Workflow Engineering in Action: Building a Reddit Summarizer From Scratch With Claude Code
Here’s a confession.
I follow about a dozen subreddit threads. AI tooling, Claude Code tips, local LLM experiments, dev workflows. And every single morning, I open Reddit fully intending to spend five minutes catching up.
Forty-five minutes later, I’m still scrolling.
Ninety percent of it is noise. Reposts, complaints (like those weekly usage/rate limits rants in r/ClaudeCode), low-effort memes, questions that got answered three threads ago. But buried somewhere in there — a workflow trick someone discovered at 2am, a Claude Code hack that actually works in production, a case study with real numbers — that stuff is gold.
I just couldn’t find it fast enough.
So I decided to build something. A simple Express server that would connect to the Reddit API, pull posts and comments from my favorite subreddits, store them locally as JSON files, and let me point Claude at the data to surface only what matters.
And here’s the part that matters for you: I built it using the Claude Code Workflow Engineering process I described in the previous issue. Start to finish. No shortcuts.
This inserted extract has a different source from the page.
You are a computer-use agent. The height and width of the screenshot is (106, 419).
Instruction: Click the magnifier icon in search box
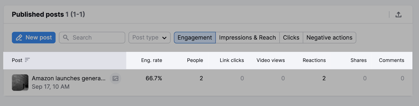[66, 38]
No “eh, I’ll just wing this part.”
(Okay, I was tempted. But I didn’t.)
What follows is every step of that process applied to a real project — from a blank folder to a working app with full tests passing on the first attempt. Every screenshot. Every command.
Stay with me.
.
.
.
The Starting Point: One Idea, Zero Code
Here’s what my project folder looked like when I started: an idea.md file describing what I wanted, and the Workflow Engineering slash commands from the previous issue.
That’s it. No boilerplate. No template repo. No starter code. Just an idea and a process.

The idea itself was pretty straightforward: an Express server that fetches posts and comments from configured subreddits within the last 24 hours, then saves everything as JSON files organized by subreddit and date. No database — just files on disk. Once the data is collected, I can ask Claude to read it and find the good stuff for me.
The one wrinkle? Reddit’s API now requires OAuth 2.0. So the app needs to handle the full authorization flow — token exchange, refresh tokens, the whole dance — before it can fetch anything.
With a clear idea written down, I handed it to the workflow.
Let’s walk through what happened.
.
.
.
Step 1: Brainstorm the Specs
I triggered the /spec_brainstorm command and pointed Claude at my idea file.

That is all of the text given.